** Recorded information follows **

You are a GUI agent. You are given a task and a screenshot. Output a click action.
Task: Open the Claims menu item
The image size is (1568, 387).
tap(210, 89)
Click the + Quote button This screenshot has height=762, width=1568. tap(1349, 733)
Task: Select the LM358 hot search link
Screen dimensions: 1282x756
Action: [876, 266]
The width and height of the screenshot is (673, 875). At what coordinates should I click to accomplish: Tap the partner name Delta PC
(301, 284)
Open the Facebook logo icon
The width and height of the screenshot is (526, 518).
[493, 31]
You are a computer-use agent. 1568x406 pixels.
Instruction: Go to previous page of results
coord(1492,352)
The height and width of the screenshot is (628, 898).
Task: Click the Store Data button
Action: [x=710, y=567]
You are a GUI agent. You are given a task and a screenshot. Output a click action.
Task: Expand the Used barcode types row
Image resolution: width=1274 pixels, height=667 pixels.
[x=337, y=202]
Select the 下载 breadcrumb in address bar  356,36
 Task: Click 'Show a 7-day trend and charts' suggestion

** End of Recorded information **

Going line by line, copy the data above exactly.

Answer space ->
You are a GUI agent. You are given a task and a screenshot. Output a click action.
Task: Open the Claims menu item
The image size is (1568, 387).
tap(210, 89)
Click the + Quote button This screenshot has height=762, width=1568. tap(1349, 733)
Task: Select the LM358 hot search link
Screen dimensions: 1282x756
Action: [876, 266]
The width and height of the screenshot is (673, 875). At what coordinates should I click to accomplish: Tap the partner name Delta PC
(301, 284)
Open the Facebook logo icon
The width and height of the screenshot is (526, 518).
[493, 31]
You are a computer-use agent. 1568x406 pixels.
Instruction: Go to previous page of results
coord(1492,352)
The height and width of the screenshot is (628, 898).
Task: Click the Store Data button
Action: [x=710, y=567]
You are a GUI agent. You are given a task and a screenshot. Output a click action.
Task: Expand the Used barcode types row
Image resolution: width=1274 pixels, height=667 pixels.
[x=337, y=202]
Select the 下载 breadcrumb in address bar  356,36
 Task: Click 'Show a 7-day trend and charts' suggestion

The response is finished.